Fields: construct_id, parts, number_of_parts, construct_size, assembly_name, depends_on, used_in, assembly_level.
- compute_construct_data_dict(construct_record)[source]¶
Return a dictionary with infos on a single construct.
fields: construct_id, parts, number_of_parts, construct_size, assembly_name, depends_on, used_in, assembly_level.
- static fragment_part(fragment, mark_reverse=False)[source]¶
Return the name of the fragment, or optionally NAME_r if the fragment is the reverse of another fragment.
- write_report(target, report_writer='default')[source]¶
Write a comprehensive simulation report in a folder or a zip file.
- Parameters:
target – Either a path to a folder, to a zip file, or
"@memory"
to write into a virtual zip file whose raw data is then returned.report_writer – Either the “default” or any AssemblyReportWriter instance.
- Returns:
binary zip data (if target=”@memory”) else None.
- Return type:
zip_data
Report Writer¶
- class dnacauldron.AssemblyReportWriter(include_fragment_plots='on_error', include_part_plots='on_error', include_mix_graphs='on_error', include_part_records=True, include_assembly_plots=False, show_overhangs_in_graph=True, annotate_parts_homologies=True, include_errors_spreadsheet=True, include_warnings_spreadsheet=True, include_pdf_report=False)[source]¶
Class to configure assembly simulation report writing.
Responsible for writing the final sequence(s) of the assembly in Genbank format as well as a .csv report on all assemblies produced and PDF figures to allow a quick overview or diagnostic.
Folder
assemblies
contains the final assemblies,assembly_graph
contains a schematic view of how the parts assemble together, folderfragments
contains the details of all fragments produced by the enzyme digestion, and folderprovided_parts
contains the original input (genbanks of all parts provided for the assembly mix).- Parameters:
include_fragment_plots – Either True/False/”on_error” to plot schemas of the fragments used in the different AssemblyMix throughout the simulation.
include_part_plots – Either True/False/”on_error” to plot schemas of the parts used, possibly with restriction sites relevant to the AssemblyMix.

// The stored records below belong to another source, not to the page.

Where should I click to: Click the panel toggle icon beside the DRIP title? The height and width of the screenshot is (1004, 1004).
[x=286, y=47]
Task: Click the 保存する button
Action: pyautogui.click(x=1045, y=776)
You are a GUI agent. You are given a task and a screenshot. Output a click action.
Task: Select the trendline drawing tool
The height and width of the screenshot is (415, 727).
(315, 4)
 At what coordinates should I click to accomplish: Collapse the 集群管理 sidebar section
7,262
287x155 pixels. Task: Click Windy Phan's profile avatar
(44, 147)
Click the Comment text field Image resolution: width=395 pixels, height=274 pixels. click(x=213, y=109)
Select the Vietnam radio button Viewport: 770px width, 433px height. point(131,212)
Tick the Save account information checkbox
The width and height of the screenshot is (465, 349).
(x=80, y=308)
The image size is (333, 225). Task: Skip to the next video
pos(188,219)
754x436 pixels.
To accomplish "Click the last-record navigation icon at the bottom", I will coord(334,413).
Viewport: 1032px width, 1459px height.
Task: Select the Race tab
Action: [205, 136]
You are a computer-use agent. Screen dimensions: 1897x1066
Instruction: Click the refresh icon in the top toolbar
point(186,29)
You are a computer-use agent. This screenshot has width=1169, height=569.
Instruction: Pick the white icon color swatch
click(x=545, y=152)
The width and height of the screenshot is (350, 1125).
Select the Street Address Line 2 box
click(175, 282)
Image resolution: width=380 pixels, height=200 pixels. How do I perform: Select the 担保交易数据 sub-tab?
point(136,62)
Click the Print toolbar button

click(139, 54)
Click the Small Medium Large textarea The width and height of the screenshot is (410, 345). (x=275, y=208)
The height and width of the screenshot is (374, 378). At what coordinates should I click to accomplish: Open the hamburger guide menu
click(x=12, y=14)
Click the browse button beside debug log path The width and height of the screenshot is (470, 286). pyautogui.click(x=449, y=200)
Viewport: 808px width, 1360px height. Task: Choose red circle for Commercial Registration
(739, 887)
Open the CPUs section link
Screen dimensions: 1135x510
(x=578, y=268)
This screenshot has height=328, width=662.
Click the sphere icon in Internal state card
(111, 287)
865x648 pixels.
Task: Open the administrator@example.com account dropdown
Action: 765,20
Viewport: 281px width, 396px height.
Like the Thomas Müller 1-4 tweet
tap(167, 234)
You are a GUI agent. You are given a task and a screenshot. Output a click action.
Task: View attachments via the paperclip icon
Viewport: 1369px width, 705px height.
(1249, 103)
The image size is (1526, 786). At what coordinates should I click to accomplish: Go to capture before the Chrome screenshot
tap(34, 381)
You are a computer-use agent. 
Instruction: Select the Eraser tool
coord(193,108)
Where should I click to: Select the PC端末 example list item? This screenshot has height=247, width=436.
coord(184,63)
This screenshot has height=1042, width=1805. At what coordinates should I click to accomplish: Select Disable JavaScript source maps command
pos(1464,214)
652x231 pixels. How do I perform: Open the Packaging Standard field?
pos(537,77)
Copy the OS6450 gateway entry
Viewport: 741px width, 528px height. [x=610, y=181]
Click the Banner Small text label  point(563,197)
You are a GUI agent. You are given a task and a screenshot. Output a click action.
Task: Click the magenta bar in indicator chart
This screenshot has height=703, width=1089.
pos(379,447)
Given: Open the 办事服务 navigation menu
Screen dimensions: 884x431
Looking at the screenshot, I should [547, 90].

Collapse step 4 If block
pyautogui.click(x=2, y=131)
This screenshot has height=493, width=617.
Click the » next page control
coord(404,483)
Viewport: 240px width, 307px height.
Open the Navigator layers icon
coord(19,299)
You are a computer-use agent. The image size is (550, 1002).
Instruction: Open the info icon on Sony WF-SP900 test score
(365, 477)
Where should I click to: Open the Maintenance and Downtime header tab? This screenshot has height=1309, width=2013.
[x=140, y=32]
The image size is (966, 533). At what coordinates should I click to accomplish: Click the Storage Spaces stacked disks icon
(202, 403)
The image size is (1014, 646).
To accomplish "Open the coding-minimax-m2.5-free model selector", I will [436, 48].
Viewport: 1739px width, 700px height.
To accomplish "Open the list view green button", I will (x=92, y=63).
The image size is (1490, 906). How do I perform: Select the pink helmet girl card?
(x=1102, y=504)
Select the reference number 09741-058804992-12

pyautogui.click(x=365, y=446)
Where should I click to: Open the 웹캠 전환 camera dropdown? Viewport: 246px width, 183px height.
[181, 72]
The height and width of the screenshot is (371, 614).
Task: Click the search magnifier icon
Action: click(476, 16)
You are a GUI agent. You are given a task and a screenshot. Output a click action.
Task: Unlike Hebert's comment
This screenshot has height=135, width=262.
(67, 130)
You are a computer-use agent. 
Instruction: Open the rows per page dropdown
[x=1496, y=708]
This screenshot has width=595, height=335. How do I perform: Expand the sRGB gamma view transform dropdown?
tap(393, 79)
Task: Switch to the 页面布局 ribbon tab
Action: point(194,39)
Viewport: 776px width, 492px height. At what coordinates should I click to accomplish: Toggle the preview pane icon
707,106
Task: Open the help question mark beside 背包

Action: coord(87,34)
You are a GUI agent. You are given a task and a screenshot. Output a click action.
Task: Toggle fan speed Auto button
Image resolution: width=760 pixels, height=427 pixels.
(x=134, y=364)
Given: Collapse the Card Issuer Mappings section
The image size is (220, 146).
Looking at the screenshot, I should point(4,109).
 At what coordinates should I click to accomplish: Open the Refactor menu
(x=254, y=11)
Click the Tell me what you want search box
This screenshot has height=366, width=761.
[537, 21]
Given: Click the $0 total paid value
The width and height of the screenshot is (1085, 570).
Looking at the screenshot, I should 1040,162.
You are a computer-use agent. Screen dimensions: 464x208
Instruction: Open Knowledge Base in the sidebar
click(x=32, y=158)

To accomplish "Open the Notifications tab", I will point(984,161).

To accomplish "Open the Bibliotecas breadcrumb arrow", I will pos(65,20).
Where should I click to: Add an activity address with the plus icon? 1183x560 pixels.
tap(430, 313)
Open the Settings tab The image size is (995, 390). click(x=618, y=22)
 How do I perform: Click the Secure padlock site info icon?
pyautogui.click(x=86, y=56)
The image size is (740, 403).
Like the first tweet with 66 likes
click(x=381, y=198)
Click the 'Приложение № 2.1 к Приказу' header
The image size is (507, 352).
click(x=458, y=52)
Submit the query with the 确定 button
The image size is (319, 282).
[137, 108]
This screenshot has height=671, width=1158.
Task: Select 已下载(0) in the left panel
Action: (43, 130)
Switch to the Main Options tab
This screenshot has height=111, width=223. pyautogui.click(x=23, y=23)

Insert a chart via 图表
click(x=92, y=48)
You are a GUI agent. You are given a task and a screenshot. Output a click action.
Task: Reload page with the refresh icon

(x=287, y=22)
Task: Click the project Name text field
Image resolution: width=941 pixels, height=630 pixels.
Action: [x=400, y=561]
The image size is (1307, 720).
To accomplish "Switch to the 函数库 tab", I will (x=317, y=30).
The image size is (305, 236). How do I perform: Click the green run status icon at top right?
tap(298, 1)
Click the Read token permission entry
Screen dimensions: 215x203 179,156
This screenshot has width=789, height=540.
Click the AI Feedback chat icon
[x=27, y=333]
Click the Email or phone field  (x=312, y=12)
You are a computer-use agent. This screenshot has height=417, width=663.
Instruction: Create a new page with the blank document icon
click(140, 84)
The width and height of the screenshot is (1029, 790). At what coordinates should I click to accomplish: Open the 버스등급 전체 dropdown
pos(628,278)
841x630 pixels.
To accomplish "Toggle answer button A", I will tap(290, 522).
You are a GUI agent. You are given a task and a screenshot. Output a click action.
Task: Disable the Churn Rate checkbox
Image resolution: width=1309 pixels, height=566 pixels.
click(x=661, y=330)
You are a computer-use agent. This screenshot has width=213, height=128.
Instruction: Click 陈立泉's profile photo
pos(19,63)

include_mix_graphs – Either True/False/”on_error” to plot representations of fragment connectivity in the AssemblyMix created during the simulation.
include_part_records – True/False to include the parts records in the simulation results (makes for larger folders and zips, but is better for traceability).
include_assembly_plots – True/False to include assembly schemas in the reports (makes the report generation slower, but makes it easier to check assemblies at a glance).
show_overhangs_in_graph – If true, the AssemblyMix graph representations will display the sequence of all fragment overhangs.
include_errors_spreadsheet – If true and there are errors, an errors spreadsheet will be added to the report.
include_warnings_spreadsheet – If true and there are warnings, a warnings spreadsheet will be added to the report.
include_pdf_report – If true, a PDF report file is also generated.
Homologies¶
- class dnacauldron.HomologyChecker(min_size=15, max_size=80, min_tm=0, max_tm=None, max_distance=0)[source]¶
- check_homology(sequence, other_sequence=None)[source]¶
Return whether there is an acceptable full-sequence homology between two sequences.